Patients made a large number of recommendations to improve different areas of patient safety in general practices. Research is now needed to explore the acceptability and perceived utility of those recommendations by health‐care professionals and commissioners; to identify effective strategies to support their implementation in a context of resource limited service; and to measure its impact.
Finally, practices may be heterogeneous in terms of the areas they need to improve to deliver safer health care (eg, some practices may be perceived to provide excellent patient‐centred care, but struggle to offer timely appointments, or vice versa). The use of standardized and validated patient reported instruments, such as the Patient Reported Experiences and Outcomes of Safety in Primary Care (PREOS‐PC) questionnaire,10 might prove a valuable resource for practices in order to help them identify and prioritize areas for safety improvement.
5. CONCLUSION
This study identified a number of key areas that patients believed influenced the safety of health care provided in their general practices—namely access to appointments, quality of clinical care, psychosocial relationship with health‐care providers or continuity of care—and helped us increase our understanding of patients’ behavioural responses to experiences of safety problems and harm. The information gathered in the open‐ended questions complemented the quantitative data generated from the standardized items in the questionnaire,25 allowing us to better understand specific aspects of patients’ experiences and perceptions of safety problems in general practices in England.
CONFLICT OF INTEREST
No conflicts of interest have been declared.
ACKNOWLEDGEMENTS
We would like to thank Professor Tony Avery for securing funding to conduct this study and all the patients who participated in the study by completing the survey.

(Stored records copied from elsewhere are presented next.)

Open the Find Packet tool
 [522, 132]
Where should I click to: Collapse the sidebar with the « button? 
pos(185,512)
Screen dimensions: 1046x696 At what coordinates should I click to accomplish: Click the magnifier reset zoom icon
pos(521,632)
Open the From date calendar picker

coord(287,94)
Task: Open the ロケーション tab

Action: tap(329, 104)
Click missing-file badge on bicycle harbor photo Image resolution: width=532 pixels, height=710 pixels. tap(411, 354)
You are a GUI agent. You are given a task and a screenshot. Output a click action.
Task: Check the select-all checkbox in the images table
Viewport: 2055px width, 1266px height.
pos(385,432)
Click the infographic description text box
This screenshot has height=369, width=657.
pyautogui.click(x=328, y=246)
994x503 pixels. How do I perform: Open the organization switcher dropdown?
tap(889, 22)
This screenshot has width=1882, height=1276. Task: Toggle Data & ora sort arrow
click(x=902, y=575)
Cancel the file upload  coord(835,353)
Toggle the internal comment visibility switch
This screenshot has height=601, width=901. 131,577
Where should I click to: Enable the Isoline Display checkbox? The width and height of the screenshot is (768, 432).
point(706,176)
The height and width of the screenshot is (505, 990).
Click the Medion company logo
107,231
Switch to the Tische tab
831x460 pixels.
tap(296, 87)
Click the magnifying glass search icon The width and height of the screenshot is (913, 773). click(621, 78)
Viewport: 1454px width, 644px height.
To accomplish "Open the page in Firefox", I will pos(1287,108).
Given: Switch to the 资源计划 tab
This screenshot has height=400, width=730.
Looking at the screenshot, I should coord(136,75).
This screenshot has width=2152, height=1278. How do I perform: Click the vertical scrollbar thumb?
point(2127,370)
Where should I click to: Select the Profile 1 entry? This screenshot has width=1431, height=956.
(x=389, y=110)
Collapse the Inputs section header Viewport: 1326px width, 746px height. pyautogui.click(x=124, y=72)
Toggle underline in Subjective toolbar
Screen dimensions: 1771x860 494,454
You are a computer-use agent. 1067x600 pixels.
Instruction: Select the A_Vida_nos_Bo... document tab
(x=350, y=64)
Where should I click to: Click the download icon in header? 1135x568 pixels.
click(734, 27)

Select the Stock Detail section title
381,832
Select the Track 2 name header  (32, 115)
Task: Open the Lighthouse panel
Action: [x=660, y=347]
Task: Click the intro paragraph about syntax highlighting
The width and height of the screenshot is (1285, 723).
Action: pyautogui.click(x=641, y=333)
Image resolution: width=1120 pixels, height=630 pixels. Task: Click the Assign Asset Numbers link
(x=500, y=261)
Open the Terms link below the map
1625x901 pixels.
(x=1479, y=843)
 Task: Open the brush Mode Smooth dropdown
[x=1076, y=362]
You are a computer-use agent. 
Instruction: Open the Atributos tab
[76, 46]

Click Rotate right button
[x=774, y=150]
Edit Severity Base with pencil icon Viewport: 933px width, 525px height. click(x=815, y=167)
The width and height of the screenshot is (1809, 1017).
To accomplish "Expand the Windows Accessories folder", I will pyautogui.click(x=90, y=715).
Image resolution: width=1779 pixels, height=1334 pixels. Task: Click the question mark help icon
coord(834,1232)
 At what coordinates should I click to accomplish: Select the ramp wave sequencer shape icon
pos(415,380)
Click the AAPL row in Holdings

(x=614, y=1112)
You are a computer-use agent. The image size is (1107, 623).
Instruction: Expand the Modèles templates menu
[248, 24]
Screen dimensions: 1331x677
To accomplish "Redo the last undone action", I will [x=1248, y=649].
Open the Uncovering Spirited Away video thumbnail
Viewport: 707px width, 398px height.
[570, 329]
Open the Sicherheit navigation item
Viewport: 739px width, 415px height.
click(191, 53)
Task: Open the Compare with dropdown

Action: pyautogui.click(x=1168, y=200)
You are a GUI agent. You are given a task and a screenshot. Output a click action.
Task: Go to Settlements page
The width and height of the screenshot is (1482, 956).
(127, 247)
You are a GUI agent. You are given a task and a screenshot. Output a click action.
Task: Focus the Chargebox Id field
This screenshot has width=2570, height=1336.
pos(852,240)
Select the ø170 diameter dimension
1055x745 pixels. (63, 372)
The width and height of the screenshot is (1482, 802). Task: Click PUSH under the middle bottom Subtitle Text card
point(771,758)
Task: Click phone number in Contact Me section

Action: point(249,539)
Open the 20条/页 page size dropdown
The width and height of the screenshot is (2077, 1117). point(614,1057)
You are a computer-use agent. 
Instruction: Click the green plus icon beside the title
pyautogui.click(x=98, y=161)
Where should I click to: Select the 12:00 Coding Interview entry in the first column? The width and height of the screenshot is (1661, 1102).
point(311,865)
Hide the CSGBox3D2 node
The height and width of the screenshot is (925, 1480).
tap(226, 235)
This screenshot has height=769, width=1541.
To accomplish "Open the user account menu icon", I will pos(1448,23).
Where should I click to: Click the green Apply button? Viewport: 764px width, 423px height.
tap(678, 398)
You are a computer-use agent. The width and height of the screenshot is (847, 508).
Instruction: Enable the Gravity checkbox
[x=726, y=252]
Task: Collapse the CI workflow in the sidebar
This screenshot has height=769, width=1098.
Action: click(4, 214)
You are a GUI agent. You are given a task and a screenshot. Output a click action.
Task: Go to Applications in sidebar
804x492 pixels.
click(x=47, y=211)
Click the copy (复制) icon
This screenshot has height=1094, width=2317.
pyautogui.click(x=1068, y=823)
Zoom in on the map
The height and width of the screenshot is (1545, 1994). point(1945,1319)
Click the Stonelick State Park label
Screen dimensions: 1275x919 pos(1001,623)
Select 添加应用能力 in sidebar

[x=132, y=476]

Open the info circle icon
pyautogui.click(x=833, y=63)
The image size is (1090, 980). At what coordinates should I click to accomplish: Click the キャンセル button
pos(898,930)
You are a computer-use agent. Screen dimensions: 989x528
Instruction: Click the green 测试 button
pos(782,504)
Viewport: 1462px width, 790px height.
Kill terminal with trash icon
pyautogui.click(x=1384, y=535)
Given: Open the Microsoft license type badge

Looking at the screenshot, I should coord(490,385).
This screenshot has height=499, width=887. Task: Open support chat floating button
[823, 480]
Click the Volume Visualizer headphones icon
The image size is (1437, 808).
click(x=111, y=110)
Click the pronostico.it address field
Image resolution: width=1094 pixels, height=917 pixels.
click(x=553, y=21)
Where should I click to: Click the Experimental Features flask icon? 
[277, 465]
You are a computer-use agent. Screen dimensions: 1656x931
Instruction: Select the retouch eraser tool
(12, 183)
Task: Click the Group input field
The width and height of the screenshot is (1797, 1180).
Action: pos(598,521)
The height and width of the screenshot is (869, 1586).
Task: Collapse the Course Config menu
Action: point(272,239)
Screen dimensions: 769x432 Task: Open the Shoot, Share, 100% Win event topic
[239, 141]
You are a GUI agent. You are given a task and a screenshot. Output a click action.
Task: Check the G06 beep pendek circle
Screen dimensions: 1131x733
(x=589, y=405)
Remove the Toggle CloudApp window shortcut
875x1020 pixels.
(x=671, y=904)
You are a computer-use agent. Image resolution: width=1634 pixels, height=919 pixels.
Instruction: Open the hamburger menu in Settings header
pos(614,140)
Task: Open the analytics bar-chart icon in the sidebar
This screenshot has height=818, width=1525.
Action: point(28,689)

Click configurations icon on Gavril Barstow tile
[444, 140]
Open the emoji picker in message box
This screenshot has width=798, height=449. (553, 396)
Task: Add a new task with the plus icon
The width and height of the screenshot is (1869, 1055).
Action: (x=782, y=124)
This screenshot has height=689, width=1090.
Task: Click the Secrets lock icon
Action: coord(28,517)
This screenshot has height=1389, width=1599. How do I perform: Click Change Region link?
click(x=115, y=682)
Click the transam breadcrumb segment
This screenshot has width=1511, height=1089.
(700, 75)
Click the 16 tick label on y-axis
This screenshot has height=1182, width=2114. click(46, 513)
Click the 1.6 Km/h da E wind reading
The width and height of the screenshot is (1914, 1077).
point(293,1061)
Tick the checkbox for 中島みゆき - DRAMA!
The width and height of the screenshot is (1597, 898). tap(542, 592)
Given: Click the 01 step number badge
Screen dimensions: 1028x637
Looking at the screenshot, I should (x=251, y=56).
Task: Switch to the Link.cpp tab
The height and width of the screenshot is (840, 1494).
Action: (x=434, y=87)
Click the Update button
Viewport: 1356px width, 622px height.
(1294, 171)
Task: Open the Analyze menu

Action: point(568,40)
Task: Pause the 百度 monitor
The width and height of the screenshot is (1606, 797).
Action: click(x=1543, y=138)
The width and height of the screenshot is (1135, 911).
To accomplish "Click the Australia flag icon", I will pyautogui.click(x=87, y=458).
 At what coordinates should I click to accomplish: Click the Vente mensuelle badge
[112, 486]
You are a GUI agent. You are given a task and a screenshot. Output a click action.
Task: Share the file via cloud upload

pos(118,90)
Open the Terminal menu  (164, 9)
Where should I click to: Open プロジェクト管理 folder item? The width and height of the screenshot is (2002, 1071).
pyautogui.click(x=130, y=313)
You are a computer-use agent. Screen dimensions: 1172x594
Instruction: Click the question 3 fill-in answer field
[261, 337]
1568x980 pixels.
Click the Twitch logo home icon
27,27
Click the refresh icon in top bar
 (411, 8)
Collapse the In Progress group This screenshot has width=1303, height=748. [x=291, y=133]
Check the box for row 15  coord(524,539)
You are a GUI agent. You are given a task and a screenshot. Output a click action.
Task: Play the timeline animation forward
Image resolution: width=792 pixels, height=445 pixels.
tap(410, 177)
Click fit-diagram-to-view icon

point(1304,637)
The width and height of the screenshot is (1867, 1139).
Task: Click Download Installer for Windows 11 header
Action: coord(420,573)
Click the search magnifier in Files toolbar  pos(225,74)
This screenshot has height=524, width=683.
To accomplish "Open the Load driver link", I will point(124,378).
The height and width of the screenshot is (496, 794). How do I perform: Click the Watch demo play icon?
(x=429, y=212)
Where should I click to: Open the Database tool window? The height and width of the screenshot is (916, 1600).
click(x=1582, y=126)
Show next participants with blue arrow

Ricci‐Cabello I, Saletti‐Cuesta L, Slight SP, Valderas JM. Identifying patient‐centred recommendations for improving patient safety in general practices in England: A qualitative content analysis of the free‐text responses in the Patient Reported Experiences and Outcomes of Safety in Primary Care questionnaire. Health Expect. 2017;20:961–972. https://doi.org/10.1111/hex.12537
Funding information
This research is part‐funded by the National Institute for Health Research School for Primary Care Research (NIHR SPCR). The views expressed are those of the authors and not necessarily those of the NIHR, the NHS or the Department of Health.